• Listed records:
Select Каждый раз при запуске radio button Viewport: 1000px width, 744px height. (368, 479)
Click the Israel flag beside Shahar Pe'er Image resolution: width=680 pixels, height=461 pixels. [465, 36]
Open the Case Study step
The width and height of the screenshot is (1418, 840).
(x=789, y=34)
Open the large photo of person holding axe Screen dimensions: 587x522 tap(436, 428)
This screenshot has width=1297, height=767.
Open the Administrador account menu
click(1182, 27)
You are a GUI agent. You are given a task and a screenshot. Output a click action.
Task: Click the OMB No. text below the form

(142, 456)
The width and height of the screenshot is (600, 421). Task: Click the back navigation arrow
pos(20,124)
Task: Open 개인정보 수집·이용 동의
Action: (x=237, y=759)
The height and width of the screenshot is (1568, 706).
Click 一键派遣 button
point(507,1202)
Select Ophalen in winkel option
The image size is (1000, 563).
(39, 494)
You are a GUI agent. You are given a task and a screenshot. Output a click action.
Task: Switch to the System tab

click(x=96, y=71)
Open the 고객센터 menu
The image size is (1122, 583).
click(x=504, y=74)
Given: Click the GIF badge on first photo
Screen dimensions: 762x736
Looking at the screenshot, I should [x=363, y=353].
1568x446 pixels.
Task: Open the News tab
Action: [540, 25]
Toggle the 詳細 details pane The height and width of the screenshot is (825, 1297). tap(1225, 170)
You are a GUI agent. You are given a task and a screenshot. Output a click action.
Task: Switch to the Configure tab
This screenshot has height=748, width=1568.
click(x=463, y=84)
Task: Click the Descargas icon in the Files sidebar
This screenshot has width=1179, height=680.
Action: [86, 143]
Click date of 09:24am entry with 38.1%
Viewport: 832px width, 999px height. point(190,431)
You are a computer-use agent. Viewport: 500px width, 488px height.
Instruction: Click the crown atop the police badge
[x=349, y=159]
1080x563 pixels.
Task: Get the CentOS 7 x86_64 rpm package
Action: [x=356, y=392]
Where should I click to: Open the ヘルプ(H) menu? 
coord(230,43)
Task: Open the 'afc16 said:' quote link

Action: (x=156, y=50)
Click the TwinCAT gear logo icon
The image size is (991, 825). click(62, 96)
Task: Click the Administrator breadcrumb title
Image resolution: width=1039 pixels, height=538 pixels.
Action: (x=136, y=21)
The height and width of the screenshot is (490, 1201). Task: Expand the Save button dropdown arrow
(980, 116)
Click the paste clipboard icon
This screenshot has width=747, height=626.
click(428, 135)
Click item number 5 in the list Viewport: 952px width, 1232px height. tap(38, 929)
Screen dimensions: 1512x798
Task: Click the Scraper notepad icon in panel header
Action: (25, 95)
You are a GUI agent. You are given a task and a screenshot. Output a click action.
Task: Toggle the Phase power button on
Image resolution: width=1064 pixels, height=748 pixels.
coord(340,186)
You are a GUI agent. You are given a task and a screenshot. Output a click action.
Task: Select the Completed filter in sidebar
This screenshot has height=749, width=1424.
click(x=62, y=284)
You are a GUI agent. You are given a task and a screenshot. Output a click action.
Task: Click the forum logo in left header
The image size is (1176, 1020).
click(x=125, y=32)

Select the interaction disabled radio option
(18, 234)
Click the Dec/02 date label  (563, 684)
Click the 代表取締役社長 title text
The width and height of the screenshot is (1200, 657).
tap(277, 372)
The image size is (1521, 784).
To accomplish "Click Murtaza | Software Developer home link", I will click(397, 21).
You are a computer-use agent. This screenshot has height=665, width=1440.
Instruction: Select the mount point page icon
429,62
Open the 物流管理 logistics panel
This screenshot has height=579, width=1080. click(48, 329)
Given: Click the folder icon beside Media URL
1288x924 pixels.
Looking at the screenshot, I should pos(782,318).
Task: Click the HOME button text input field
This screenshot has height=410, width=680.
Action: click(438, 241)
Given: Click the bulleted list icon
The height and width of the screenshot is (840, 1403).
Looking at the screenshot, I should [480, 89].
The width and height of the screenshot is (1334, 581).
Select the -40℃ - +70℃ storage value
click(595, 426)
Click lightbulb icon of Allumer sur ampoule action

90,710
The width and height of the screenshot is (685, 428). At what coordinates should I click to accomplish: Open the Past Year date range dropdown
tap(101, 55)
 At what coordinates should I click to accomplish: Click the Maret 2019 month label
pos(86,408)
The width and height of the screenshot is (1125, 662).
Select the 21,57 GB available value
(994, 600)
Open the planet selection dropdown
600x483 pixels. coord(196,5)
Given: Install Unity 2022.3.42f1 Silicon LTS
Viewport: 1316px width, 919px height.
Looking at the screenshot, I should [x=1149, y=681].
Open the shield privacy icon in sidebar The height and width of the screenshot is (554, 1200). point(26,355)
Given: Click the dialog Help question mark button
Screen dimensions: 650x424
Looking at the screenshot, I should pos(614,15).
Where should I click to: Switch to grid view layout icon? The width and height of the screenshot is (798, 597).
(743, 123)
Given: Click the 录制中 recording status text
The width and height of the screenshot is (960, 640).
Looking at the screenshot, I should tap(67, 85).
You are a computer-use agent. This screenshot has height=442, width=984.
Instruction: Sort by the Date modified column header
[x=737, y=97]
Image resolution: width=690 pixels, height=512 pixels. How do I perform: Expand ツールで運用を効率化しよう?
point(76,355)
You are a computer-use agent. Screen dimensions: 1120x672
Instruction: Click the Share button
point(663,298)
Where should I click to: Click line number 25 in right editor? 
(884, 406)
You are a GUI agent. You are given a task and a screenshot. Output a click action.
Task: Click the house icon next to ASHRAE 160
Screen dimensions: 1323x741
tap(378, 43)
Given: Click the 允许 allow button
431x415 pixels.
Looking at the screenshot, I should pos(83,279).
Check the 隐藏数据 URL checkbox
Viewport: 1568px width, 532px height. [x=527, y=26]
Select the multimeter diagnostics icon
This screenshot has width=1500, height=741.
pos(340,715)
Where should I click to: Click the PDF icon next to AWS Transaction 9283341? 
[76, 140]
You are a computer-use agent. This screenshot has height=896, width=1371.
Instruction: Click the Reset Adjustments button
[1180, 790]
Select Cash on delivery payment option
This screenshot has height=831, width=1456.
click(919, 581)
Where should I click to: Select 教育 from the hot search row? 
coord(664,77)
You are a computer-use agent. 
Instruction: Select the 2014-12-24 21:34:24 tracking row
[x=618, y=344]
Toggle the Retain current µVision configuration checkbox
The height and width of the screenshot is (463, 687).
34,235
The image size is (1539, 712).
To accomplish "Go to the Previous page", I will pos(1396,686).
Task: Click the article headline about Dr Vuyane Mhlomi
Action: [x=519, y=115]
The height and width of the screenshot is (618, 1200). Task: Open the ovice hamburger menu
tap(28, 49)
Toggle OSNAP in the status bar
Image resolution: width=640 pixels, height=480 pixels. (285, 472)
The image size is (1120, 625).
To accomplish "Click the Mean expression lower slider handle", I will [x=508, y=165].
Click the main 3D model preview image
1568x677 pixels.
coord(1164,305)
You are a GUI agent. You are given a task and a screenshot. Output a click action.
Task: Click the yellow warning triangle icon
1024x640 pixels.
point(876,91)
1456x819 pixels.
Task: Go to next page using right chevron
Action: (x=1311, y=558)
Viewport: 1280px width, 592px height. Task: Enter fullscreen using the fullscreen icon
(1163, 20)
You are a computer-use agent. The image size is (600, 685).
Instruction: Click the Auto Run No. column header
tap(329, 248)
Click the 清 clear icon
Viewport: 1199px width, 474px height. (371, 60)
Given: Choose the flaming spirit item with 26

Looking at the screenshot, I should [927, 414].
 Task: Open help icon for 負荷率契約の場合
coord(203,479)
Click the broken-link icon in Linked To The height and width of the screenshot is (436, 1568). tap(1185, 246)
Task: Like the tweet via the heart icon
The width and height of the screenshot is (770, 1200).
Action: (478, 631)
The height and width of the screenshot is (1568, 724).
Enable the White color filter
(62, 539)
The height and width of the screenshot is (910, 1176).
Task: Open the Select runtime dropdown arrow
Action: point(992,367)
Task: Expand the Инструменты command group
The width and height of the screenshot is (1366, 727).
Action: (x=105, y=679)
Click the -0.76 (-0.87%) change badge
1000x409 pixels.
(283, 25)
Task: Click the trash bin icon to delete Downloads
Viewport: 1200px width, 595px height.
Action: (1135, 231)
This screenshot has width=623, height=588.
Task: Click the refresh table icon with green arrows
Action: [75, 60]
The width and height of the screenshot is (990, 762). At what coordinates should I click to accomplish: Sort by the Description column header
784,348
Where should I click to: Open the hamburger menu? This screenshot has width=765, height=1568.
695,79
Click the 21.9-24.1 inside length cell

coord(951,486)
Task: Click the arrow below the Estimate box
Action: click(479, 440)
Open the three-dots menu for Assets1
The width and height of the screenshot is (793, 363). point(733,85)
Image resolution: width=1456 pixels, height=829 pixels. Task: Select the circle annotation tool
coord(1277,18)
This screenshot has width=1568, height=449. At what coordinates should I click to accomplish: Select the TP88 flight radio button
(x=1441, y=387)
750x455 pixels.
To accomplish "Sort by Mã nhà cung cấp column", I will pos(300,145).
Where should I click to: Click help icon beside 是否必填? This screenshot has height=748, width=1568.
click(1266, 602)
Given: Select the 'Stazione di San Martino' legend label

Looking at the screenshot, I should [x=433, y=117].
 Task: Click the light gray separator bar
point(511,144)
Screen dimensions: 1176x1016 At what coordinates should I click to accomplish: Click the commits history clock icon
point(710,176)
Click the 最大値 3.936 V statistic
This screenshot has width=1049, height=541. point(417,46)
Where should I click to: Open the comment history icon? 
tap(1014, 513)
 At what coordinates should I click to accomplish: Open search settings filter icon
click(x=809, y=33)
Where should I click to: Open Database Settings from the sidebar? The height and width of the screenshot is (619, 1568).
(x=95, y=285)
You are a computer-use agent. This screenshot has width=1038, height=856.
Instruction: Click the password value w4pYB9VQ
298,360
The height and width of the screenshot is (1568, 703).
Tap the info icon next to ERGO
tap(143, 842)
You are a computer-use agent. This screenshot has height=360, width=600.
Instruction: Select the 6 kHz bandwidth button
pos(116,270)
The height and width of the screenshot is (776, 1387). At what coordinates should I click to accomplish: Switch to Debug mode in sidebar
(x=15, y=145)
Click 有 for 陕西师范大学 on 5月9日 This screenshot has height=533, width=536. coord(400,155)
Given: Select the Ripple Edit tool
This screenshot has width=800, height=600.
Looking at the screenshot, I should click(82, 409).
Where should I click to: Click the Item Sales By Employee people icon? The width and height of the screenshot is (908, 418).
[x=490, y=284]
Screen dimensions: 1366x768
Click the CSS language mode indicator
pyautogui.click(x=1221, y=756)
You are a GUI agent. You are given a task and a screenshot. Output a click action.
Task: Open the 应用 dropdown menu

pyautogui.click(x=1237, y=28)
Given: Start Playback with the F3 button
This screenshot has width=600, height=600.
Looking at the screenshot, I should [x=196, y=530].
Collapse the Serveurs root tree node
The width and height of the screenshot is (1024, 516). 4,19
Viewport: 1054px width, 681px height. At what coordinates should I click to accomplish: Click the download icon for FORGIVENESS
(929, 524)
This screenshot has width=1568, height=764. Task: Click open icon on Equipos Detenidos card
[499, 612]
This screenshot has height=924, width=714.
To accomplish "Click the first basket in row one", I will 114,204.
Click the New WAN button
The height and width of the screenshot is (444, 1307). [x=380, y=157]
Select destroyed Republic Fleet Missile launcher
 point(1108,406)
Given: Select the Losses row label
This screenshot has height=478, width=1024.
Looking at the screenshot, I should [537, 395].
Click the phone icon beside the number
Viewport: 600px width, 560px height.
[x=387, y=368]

• Task description:
Output exactly the lines of the material above from the one containing "The width and height of the screenshot is (770, 1200)." up to and including the one containing "Task: Expand the Инструменты command group".

• Answer to this task:
The width and height of the screenshot is (770, 1200).
Action: (478, 631)
The height and width of the screenshot is (1568, 724).
Enable the White color filter
(62, 539)
The height and width of the screenshot is (910, 1176).
Task: Open the Select runtime dropdown arrow
Action: point(992,367)
Task: Expand the Инструменты command group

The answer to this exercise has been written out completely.